Dalam sebuah laporan yang dimuat di Global Times, China akan merilis laporan penelitian 2020 tentang kehadiran militer AS di kawasan Asia-Pasifik di tengah meningkatnya aktivitas militer AS di dekat China, termasuk berulang kali masuk tanpa izin ke perairan teritorial China di Laut Cina Selatan dengan sejumlah kapal perang tahun ini. Karena itu, potensi konflik antara kedua negara adidaya tersebut harus segera dicegah agar tidak menyulut konflik yang lebih meluas.

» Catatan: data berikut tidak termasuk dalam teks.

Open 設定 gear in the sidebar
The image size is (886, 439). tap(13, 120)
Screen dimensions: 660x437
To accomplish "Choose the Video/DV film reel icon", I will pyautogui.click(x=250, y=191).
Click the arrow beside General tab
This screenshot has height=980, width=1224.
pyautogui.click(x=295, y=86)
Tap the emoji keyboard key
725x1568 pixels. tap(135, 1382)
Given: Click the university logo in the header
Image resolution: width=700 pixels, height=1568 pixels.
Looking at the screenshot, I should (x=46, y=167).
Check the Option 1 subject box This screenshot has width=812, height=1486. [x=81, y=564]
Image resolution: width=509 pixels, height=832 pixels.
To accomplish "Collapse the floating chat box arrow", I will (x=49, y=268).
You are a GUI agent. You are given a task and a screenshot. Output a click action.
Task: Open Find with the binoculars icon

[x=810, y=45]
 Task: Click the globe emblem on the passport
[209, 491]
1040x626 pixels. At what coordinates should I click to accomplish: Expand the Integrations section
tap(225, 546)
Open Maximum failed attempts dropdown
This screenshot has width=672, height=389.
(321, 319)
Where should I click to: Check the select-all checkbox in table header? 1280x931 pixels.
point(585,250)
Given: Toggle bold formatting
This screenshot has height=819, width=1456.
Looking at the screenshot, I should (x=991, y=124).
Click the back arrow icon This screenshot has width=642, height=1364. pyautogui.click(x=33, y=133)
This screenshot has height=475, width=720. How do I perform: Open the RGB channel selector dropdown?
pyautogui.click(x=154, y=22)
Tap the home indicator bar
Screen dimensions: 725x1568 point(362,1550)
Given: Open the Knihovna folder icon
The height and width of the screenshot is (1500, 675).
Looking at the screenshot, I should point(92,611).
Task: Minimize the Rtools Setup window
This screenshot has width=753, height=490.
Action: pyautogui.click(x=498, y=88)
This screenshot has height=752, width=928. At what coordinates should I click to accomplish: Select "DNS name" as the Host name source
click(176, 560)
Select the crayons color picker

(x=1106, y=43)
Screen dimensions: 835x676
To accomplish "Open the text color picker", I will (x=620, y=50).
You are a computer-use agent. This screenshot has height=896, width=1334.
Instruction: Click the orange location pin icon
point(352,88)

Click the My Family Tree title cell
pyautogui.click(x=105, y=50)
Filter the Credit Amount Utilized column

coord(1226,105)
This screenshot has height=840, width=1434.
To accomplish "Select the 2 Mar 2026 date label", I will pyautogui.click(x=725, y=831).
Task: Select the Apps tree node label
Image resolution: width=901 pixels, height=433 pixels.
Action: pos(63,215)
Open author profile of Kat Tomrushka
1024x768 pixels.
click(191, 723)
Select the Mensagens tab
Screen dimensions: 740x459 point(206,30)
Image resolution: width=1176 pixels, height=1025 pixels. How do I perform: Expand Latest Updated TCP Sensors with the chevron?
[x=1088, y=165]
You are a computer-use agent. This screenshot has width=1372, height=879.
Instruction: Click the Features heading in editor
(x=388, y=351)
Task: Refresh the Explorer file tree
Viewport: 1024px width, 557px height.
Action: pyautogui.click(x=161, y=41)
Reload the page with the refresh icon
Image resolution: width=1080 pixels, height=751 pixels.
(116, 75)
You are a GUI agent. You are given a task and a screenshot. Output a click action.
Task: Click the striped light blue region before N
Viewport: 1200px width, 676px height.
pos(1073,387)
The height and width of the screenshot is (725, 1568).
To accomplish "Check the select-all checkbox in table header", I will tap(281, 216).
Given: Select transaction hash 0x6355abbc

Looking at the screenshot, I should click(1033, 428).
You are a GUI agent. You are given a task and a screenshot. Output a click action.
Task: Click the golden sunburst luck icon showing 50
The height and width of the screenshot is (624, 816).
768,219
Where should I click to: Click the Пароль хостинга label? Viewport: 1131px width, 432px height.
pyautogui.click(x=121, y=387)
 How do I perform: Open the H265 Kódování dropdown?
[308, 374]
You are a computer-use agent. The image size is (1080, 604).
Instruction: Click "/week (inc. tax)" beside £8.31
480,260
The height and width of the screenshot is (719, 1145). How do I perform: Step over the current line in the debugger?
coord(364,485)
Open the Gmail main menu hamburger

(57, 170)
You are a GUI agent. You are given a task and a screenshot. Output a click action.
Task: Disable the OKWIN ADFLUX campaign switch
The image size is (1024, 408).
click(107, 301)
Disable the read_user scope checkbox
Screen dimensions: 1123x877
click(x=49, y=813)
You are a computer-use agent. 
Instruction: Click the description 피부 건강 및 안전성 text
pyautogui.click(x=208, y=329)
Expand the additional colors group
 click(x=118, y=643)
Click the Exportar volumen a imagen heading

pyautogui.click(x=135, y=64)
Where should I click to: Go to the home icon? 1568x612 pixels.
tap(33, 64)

Laporan itu akan dirilis oleh National Institute for South China Sea Studies China pada Selasa besok. Laporan tersebut merinci kebijakan keamanan AS, kehadiran dan penyebaran militer, kegiatan militer baru-baru ini dan hubungan keamanan di wilayah tersebut.
Laporan juga menyorot perubahan yang dibawa oleh kembalinya AS ke kompetisi kekuatan besar es-Perang Dingin terhadap hubungan militer China-AS, dan mengevaluasi peran positif hubungan militer China-AS dalam menstabilkan hubungan bilateral di era baru, demikian menurut abstrak laporan yang dikirim lembaga kajian tersebut ke Global Times pada Minggu kemarin.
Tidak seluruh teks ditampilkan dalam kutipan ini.